Interestingly enough, with Google Dialogflow, the analytical skill is the only one you will need to create conversations - it is an in-browser GUI for creating automated dialogues. You can provide intents training data, create scripts, STT and TTS comes out of the box. Two software engineers who tested all three platforms felt that their learning curve was higher with Dialogflow even though it was a no-code environment, than with Rasa or Dasha. Pros: no-code platform. Biggest cons: speech synthesis sounds very robotic, hard to make dialogue paths handle digressions. You may need a bit of technical knowledge to set up integrations through web hooks.

Rasa AI

To use Rasa, you will need to have Python installed to use Rasa Open Source. Knowledge of Python will be needed as you build. You can specify intents, as a part of training data. As mentioned earlier, Rasa is a technology for chatbots. If you want to use it with voice, you will need to connect external text to speech and speech to text. Connecting to external services obviously adds delays which detracts from the conversational user experience.

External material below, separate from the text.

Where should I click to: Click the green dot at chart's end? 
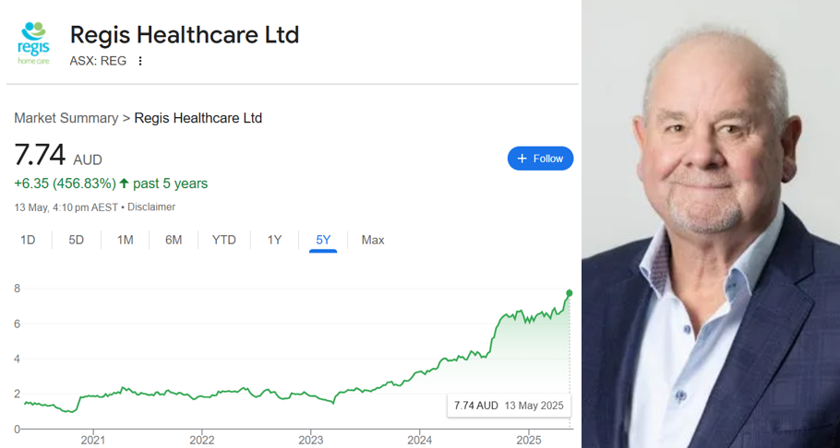pyautogui.click(x=570, y=293)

There are multiple dialogue policies which can be used simultaneously and which dictate conversation flow (I found this a bit confusing). Rasa has a great low-code/no-code GUI for conversational design. You describe dialogue using stories and intents using NLU data. You can also specify bot responses, forms (collecting data) and rules. The open source Rasa server runs on your machine and connects to your app.

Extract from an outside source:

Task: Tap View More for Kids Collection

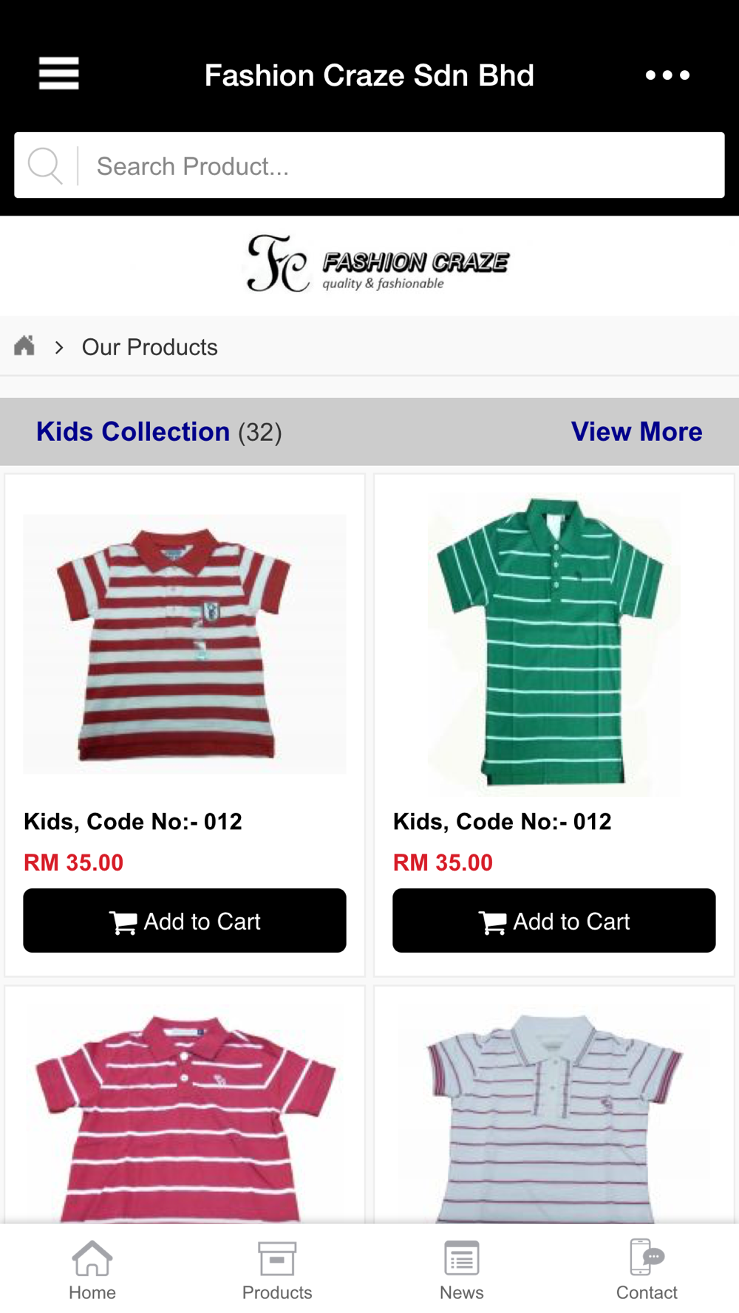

Its main pro is that you can quickly build simple, straightforward text conversations. Its main drawback is that it is a bot builder. It does not aspire to let you create conversations which are human-like in form and content.

Dasha AI

To use Dasha, you will need to have Node.js installed. You will also want to know JavaScript. DashaScript is a domain-specific language which you use to script the dialogue between the machine and the user.

You specify intents training data, much as you do with Rasa, but with Dasha you can also define named entities which can be used for slot filling. You define AI responses in the phrase map or right within the body of your dialogue script. You can define digressions (send conversation to a specific node at any point based on what the user has said), to emulate how humans do dialogue. Human-like speech synthesis and text to speech come out of the box. Dasha SDK runs within your Node.js app, the conversation gets executed in the Dasha Cloud.

Dasha’s main pro is that you can build simple human-like conversations quickly or take longer to build complex conversations of nearly unlimited depth. Its main drawback is that we are still in Beta and polishing up some details with user feedback. All the more reason to join our community and be one of the folks giving their input to this AI as a service engine. Don’t get it twisted though, we have paying customers using the product even in its Beta. Dasha AI is processing close to 10 million conversations monthly.

In closing

To summarize, you’ll be able to add conversational AI to your stack of developer tools even if you have only a few months of programming experience. I’m a case in point - I started building with Dasha, then started teaching myself JavaScript with FreeCodeCamp. I have used Rasa Open Source and had no problem with it even though my Python skills are almost non-existent.

You should hold some of these tools in your stack because they let you engage with users in ways that differentiate the user experience.

Have you used conversational AI dev tools before?